Exercise brief → The response should consist of the records that follow, repeated exactly.

[Saved data entries]
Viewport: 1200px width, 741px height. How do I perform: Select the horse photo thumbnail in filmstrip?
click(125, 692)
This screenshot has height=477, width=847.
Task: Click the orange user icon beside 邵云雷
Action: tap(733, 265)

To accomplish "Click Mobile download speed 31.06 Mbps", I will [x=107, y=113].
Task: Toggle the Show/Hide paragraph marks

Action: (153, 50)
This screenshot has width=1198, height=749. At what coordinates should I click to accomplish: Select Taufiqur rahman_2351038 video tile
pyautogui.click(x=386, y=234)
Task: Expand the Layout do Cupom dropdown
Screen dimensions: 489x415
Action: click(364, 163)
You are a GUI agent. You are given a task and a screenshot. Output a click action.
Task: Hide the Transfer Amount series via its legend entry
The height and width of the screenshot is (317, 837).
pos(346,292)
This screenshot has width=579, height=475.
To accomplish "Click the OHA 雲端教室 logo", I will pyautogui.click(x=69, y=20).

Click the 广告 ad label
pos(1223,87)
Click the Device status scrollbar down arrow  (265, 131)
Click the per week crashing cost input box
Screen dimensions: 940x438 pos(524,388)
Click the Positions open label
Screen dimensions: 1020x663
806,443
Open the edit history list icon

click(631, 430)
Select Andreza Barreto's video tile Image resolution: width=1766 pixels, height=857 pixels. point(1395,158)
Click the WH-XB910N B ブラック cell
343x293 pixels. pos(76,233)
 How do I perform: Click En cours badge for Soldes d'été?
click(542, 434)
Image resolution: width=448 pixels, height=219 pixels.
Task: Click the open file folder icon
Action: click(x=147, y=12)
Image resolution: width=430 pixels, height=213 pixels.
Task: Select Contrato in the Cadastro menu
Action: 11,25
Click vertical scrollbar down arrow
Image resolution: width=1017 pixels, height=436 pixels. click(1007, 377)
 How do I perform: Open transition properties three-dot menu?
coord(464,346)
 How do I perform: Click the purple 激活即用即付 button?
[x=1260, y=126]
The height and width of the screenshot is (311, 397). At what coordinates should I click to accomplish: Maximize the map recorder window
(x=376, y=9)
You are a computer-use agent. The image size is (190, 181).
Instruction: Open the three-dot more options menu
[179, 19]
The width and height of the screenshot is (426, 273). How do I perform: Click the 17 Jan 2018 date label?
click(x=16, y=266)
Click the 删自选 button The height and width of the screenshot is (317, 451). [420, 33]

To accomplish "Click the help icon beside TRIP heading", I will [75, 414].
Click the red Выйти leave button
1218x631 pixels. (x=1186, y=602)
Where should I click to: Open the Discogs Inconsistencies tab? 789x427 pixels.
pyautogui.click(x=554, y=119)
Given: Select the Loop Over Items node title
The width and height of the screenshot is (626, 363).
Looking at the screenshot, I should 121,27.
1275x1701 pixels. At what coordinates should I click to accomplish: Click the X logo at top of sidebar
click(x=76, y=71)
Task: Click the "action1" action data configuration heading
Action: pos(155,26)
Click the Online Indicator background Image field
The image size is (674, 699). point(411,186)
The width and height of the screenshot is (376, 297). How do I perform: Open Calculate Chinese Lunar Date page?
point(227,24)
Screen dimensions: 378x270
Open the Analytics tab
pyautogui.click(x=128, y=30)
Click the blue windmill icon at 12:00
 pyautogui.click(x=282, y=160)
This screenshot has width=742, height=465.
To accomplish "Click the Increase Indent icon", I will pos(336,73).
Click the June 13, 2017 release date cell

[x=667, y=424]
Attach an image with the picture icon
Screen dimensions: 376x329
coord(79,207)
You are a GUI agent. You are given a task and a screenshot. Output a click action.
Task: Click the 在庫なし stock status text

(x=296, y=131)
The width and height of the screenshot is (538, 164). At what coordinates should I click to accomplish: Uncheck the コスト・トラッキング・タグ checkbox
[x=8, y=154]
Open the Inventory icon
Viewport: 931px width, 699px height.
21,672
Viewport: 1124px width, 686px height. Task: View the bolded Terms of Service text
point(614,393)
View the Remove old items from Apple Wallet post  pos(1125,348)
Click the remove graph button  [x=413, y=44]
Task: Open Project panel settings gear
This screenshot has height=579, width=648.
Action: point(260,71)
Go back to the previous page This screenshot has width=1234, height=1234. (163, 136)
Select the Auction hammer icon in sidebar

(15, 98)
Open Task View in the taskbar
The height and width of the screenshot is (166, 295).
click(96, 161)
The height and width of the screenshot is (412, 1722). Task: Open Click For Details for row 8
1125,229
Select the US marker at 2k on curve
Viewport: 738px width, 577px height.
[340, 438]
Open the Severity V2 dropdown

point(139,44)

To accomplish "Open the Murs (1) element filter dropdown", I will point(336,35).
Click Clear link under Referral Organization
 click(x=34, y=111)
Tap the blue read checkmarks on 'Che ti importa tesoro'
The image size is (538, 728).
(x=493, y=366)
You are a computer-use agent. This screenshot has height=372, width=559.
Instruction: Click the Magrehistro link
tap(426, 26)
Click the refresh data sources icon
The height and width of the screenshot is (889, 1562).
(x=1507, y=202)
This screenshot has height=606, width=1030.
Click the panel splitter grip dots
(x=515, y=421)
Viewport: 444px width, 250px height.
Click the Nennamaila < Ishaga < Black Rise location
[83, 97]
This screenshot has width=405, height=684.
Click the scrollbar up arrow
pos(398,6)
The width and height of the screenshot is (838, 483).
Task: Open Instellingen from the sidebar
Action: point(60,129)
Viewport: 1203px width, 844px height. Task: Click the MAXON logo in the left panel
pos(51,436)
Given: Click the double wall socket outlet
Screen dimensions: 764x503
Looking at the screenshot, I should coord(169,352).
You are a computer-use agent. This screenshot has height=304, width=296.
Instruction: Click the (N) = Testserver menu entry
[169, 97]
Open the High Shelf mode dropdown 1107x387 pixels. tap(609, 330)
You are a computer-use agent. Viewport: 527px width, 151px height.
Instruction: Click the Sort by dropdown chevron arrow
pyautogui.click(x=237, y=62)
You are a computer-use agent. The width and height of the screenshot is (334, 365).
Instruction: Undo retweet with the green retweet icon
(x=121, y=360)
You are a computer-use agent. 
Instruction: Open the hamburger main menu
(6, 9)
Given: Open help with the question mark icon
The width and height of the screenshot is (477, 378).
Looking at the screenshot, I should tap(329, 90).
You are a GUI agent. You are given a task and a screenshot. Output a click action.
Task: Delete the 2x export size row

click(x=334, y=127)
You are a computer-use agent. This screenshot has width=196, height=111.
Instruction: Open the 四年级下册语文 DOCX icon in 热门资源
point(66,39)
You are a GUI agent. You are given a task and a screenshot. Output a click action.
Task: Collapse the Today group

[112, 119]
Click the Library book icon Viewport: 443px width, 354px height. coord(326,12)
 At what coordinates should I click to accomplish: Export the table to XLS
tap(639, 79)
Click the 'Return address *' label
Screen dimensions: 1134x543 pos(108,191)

Answer to the problem →
Viewport: 1200px width, 741px height. How do I perform: Select the horse photo thumbnail in filmstrip?
click(125, 692)
This screenshot has height=477, width=847.
Task: Click the orange user icon beside 邵云雷
Action: tap(733, 265)

To accomplish "Click Mobile download speed 31.06 Mbps", I will [x=107, y=113].
Task: Toggle the Show/Hide paragraph marks

Action: (153, 50)
This screenshot has width=1198, height=749. At what coordinates should I click to accomplish: Select Taufiqur rahman_2351038 video tile
pyautogui.click(x=386, y=234)
Task: Expand the Layout do Cupom dropdown
Screen dimensions: 489x415
Action: click(364, 163)
You are a GUI agent. You are given a task and a screenshot. Output a click action.
Task: Hide the Transfer Amount series via its legend entry
The height and width of the screenshot is (317, 837).
pos(346,292)
This screenshot has width=579, height=475.
To accomplish "Click the OHA 雲端教室 logo", I will pyautogui.click(x=69, y=20).

Click the 广告 ad label
pos(1223,87)
Click the Device status scrollbar down arrow  (265, 131)
Click the per week crashing cost input box
Screen dimensions: 940x438 pos(524,388)
Click the Positions open label
Screen dimensions: 1020x663
806,443
Open the edit history list icon

click(631, 430)
Select Andreza Barreto's video tile Image resolution: width=1766 pixels, height=857 pixels. point(1395,158)
Click the WH-XB910N B ブラック cell
343x293 pixels. pos(76,233)
 How do I perform: Click En cours badge for Soldes d'été?
click(542, 434)
Image resolution: width=448 pixels, height=219 pixels.
Task: Click the open file folder icon
Action: click(x=147, y=12)
Image resolution: width=430 pixels, height=213 pixels.
Task: Select Contrato in the Cadastro menu
Action: 11,25
Click vertical scrollbar down arrow
Image resolution: width=1017 pixels, height=436 pixels. click(1007, 377)
 How do I perform: Open transition properties three-dot menu?
coord(464,346)
 How do I perform: Click the purple 激活即用即付 button?
[x=1260, y=126]
The height and width of the screenshot is (311, 397). At what coordinates should I click to accomplish: Maximize the map recorder window
(x=376, y=9)
You are a computer-use agent. The image size is (190, 181).
Instruction: Open the three-dot more options menu
[179, 19]
The width and height of the screenshot is (426, 273). How do I perform: Click the 17 Jan 2018 date label?
click(x=16, y=266)
Click the 删自选 button The height and width of the screenshot is (317, 451). [420, 33]

To accomplish "Click the help icon beside TRIP heading", I will [75, 414].
Click the red Выйти leave button
1218x631 pixels. (x=1186, y=602)
Where should I click to: Open the Discogs Inconsistencies tab? 789x427 pixels.
pyautogui.click(x=554, y=119)
Given: Select the Loop Over Items node title
The width and height of the screenshot is (626, 363).
Looking at the screenshot, I should 121,27.
1275x1701 pixels. At what coordinates should I click to accomplish: Click the X logo at top of sidebar
click(x=76, y=71)
Task: Click the "action1" action data configuration heading
Action: pos(155,26)
Click the Online Indicator background Image field
The image size is (674, 699). point(411,186)
The width and height of the screenshot is (376, 297). How do I perform: Open Calculate Chinese Lunar Date page?
point(227,24)
Screen dimensions: 378x270
Open the Analytics tab
pyautogui.click(x=128, y=30)
Click the blue windmill icon at 12:00
 pyautogui.click(x=282, y=160)
This screenshot has width=742, height=465.
To accomplish "Click the Increase Indent icon", I will pos(336,73).
Click the June 13, 2017 release date cell

[x=667, y=424]
Attach an image with the picture icon
Screen dimensions: 376x329
coord(79,207)
You are a GUI agent. You are given a task and a screenshot. Output a click action.
Task: Click the 在庫なし stock status text

(x=296, y=131)
The width and height of the screenshot is (538, 164). At what coordinates should I click to accomplish: Uncheck the コスト・トラッキング・タグ checkbox
[x=8, y=154]
Open the Inventory icon
Viewport: 931px width, 699px height.
21,672
Viewport: 1124px width, 686px height. Task: View the bolded Terms of Service text
point(614,393)
View the Remove old items from Apple Wallet post  pos(1125,348)
Click the remove graph button  [x=413, y=44]
Task: Open Project panel settings gear
This screenshot has height=579, width=648.
Action: point(260,71)
Go back to the previous page This screenshot has width=1234, height=1234. (163, 136)
Select the Auction hammer icon in sidebar

(15, 98)
Open Task View in the taskbar
The height and width of the screenshot is (166, 295).
click(96, 161)
The height and width of the screenshot is (412, 1722). Task: Open Click For Details for row 8
1125,229
Select the US marker at 2k on curve
Viewport: 738px width, 577px height.
[340, 438]
Open the Severity V2 dropdown

point(139,44)

To accomplish "Open the Murs (1) element filter dropdown", I will point(336,35).
Click Clear link under Referral Organization
 click(x=34, y=111)
Tap the blue read checkmarks on 'Che ti importa tesoro'
The image size is (538, 728).
(x=493, y=366)
You are a computer-use agent. This screenshot has height=372, width=559.
Instruction: Click the Magrehistro link
tap(426, 26)
Click the refresh data sources icon
The height and width of the screenshot is (889, 1562).
(x=1507, y=202)
This screenshot has height=606, width=1030.
Click the panel splitter grip dots
(x=515, y=421)
Viewport: 444px width, 250px height.
Click the Nennamaila < Ishaga < Black Rise location
[83, 97]
This screenshot has width=405, height=684.
Click the scrollbar up arrow
pos(398,6)
The width and height of the screenshot is (838, 483).
Task: Open Instellingen from the sidebar
Action: point(60,129)
Viewport: 1203px width, 844px height. Task: Click the MAXON logo in the left panel
pos(51,436)
Given: Click the double wall socket outlet
Screen dimensions: 764x503
Looking at the screenshot, I should coord(169,352).
You are a computer-use agent. This screenshot has height=304, width=296.
Instruction: Click the (N) = Testserver menu entry
[169, 97]
Open the High Shelf mode dropdown 1107x387 pixels. tap(609, 330)
You are a computer-use agent. Viewport: 527px width, 151px height.
Instruction: Click the Sort by dropdown chevron arrow
pyautogui.click(x=237, y=62)
You are a computer-use agent. The width and height of the screenshot is (334, 365).
Instruction: Undo retweet with the green retweet icon
(x=121, y=360)
You are a computer-use agent. 
Instruction: Open the hamburger main menu
(6, 9)
Given: Open help with the question mark icon
The width and height of the screenshot is (477, 378).
Looking at the screenshot, I should tap(329, 90).
You are a GUI agent. You are given a task and a screenshot. Output a click action.
Task: Delete the 2x export size row

click(x=334, y=127)
You are a computer-use agent. This screenshot has width=196, height=111.
Instruction: Open the 四年级下册语文 DOCX icon in 热门资源
point(66,39)
You are a GUI agent. You are given a task and a screenshot. Output a click action.
Task: Collapse the Today group

[112, 119]
Click the Library book icon Viewport: 443px width, 354px height. coord(326,12)
 At what coordinates should I click to accomplish: Export the table to XLS
tap(639, 79)
Click the 'Return address *' label
Screen dimensions: 1134x543 pos(108,191)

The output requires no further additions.